Le titre de l’article révèle déjà la trame de fond qui a guidé toute la vie de Mariette Milot, sasv. Nourri d’Évangile, son engagement pour la justice s’inscrit dans toute son histoire. Aujourd’hui comme hier, au Brésil comme au Québec, vocation religieuse et justice sociale se conjuguent au présent dans sa vie pour témoigner de ce qui est essentiel à ses yeux : l’amour de Jésus pour les petits et pour les pauvres.
Affiche du documentaire sur Mariette Milot.

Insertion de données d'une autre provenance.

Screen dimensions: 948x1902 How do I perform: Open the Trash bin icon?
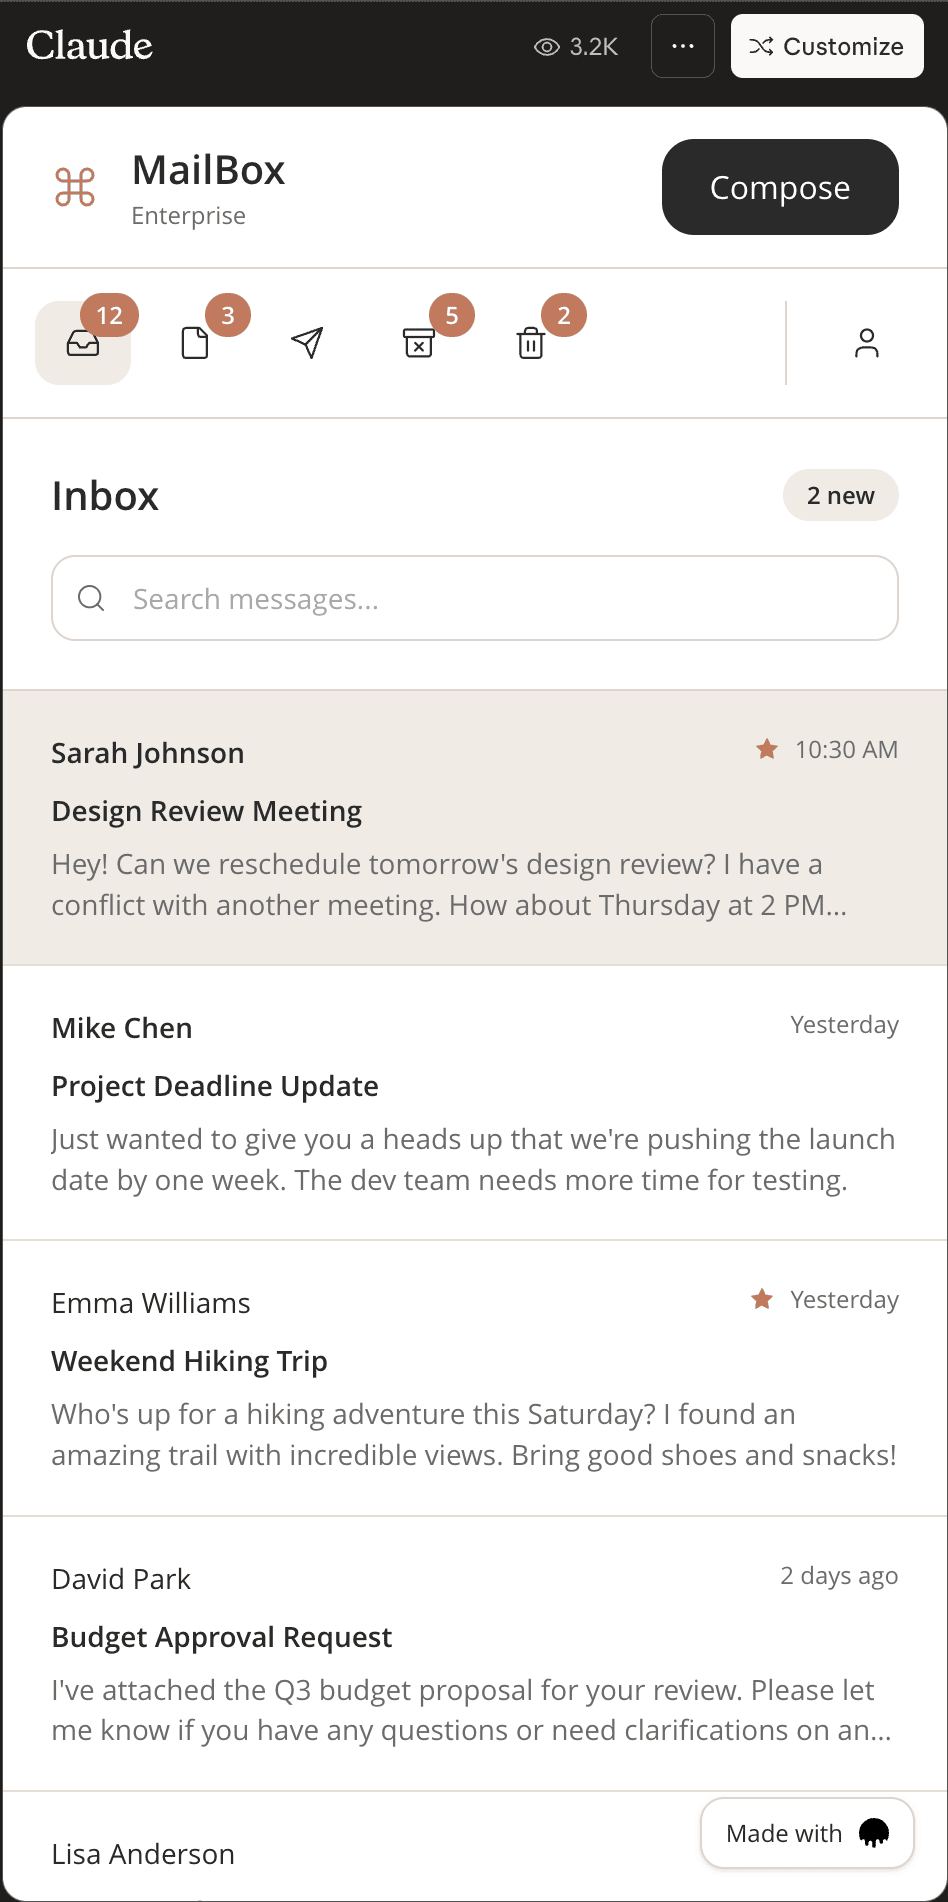tap(531, 343)
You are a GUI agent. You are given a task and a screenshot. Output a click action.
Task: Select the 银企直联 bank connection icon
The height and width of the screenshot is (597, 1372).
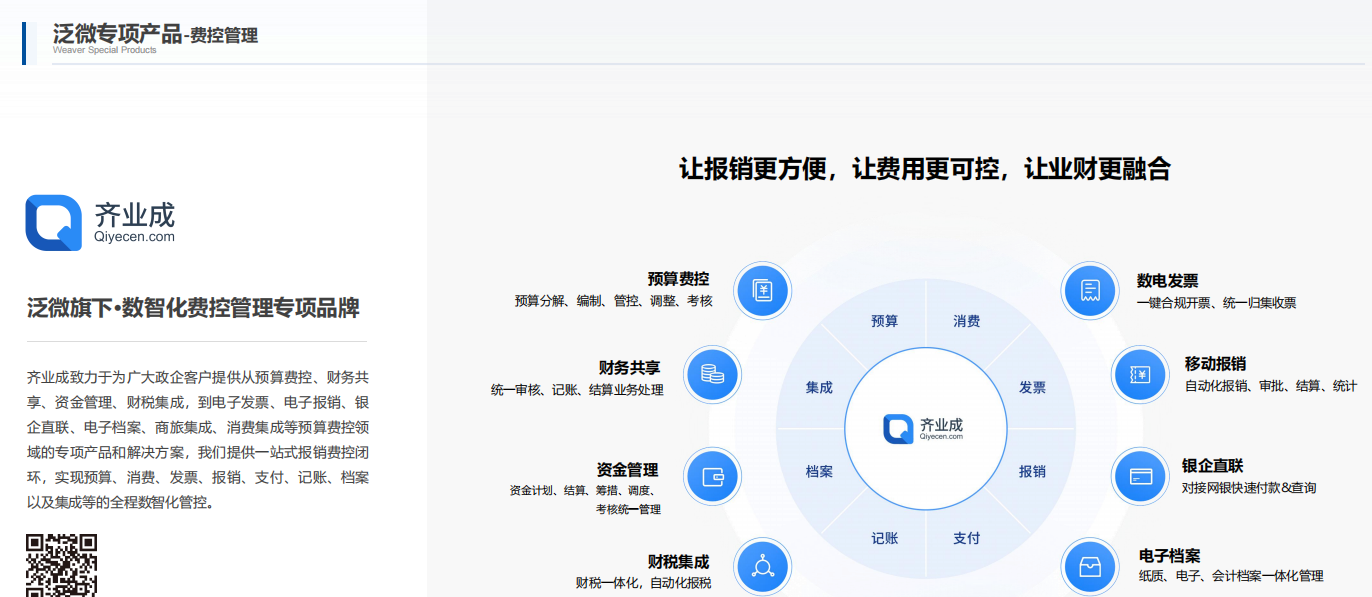[1140, 477]
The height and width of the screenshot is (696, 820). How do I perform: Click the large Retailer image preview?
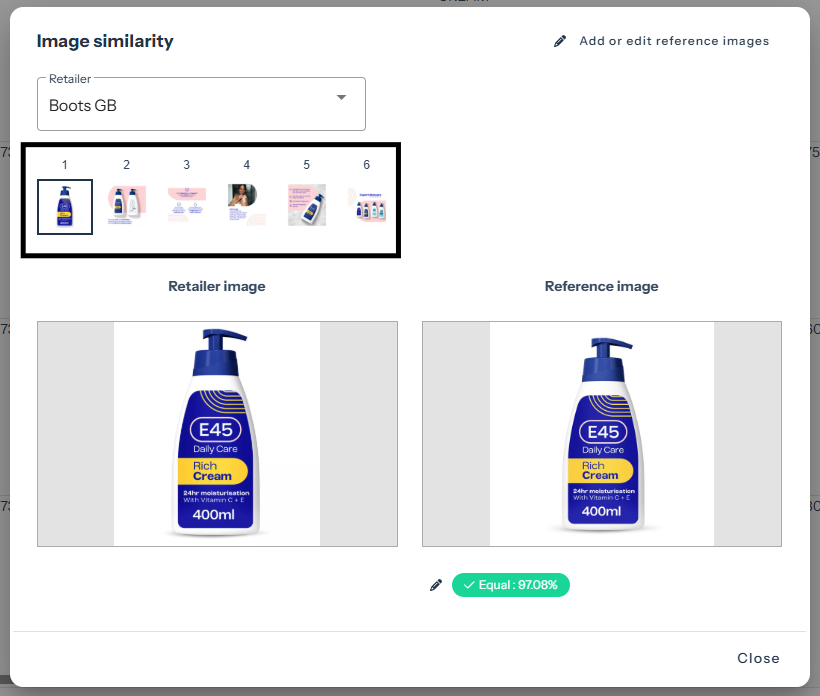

« Le monde entrait en moi sans que je le sache et il n’en est jamais ressorti! »
(1C71)
Je suis née dans un petit village de la région de Nicolet, Sainte-Monique, de parents très simples, pauvres même, mais ouverts aux plus démunis et surtout au monde. Mon père fait l’expérience de la guerre effrayante des tranchées, 1914-1918 : son œil reflète la tristesse et en même temps la fierté et le courage; il nous rapporte UN souvenir : la fois où son régiment est revenu au camp avec 50 hommes, alors qu’ils étaient partis 1 500! Durant la guerre 1939-45, à la radio et sur les journaux, il accompagne la marche des alliés d’une journée à l’autre, le doigt pointé sur sa carte d’Europe et ses yeux se mouillent souvent… les miens aussi alors que, petite dernière de la famille, je le suis partout. Le monde entrait en moi sans que je le sache et il n’en est jamais ressorti !
La maison chez nous était un peu le centre de la paroisse car tout passait par nos mains, au bureau de poste comme au central du téléphone; ma mère gérait tout cela « de main de maîtresse » et mon père l’appuyait. Ce qui me reste d’eux : leur priorité en tout pour les petits, les plus pauvres, les exclus. Une dame maintenant âgée, pauvre, qui a travaillé chez nous me disait récemment, le cœur gros : « Je n’oublierai jamais le jour où ta mère est venue me chercher pour m’asseoir à la table d’honneur, avec vous autres, après les funérailles de ta sœur… Je me suis sentie une personne importante ! ».
Jeune professeure dans mon village, j’étais portée vers mes élèves les plus démunis. J’ai fait une colère noire le jour où, sur une patinoire, un homme a enlevé des mains d’un de mes élèves le seul hockey qu’il avait jamais eu – je le lui avais donné en cadeau – et l’a brisé en jouant. Il s’apprêtait à partir, sans aucune rétribution au jeune propriétaire, quand du haut de mes 4 pi 8 po, je me suis interposée fermement et j’ai exigé l’achat d’un autre bâton. Le jeune, aujourd’hui adulte engagé, m’en parle encore quand il me rencontre.
Tout cela, pour donner origine au « feu qui me ronge » et à la « passion qui me dévore » depuis si longtemps : ce que je ne savais nommer alors, j’ai appris à l’appeler « Emmanuel, Dieu-avec-moi ». C’est ce même Dieu vivant qui m’a appelée un jour, qui est venu me chercher tout au fond de l’expérience amoureuse que je vivais avec un garçon de mon voisinage, pour m’aligner dans une voie « royale », celle de l’engagement évangélique auprès de mes sœurs et frères, celle de l’accueil indéfectible d’une Présence qui m’envoie jour après jour au milieu de notre monde, en communion profonde AVEC les personnes. Incapable de m’en sauver !
Je suis une chanceuse! On dirait que j’ai couru après la chance toute ma vie. Peut-être que je me suis aidée de temps à autre, mais je considère que ce départ de chez moi, en réponse à une invitation toute gratuite à devenir religieuse chez les Sœurs de l’Assomption de la Sainte Vierge de Nicolet, m’a projetée dans une aventure inimaginable à laquelle je n’avais pas même rêvé. Trois ans après ma profession temporaire, je suis blessée au cœur par le récit des sœurs missionnaires qui passent à la maison de Montréal où je demeure ; un désir s’installe alors en moi : devenir missionnaire à mon tour. Pourquoi pas ? Un an après, je pars pour le Brésil, j’ai 30 ans. Une chance comme celle-là, ça ne peut s’évaluer : seule « la brûlure » d’un Amour immense peut l’expliquer.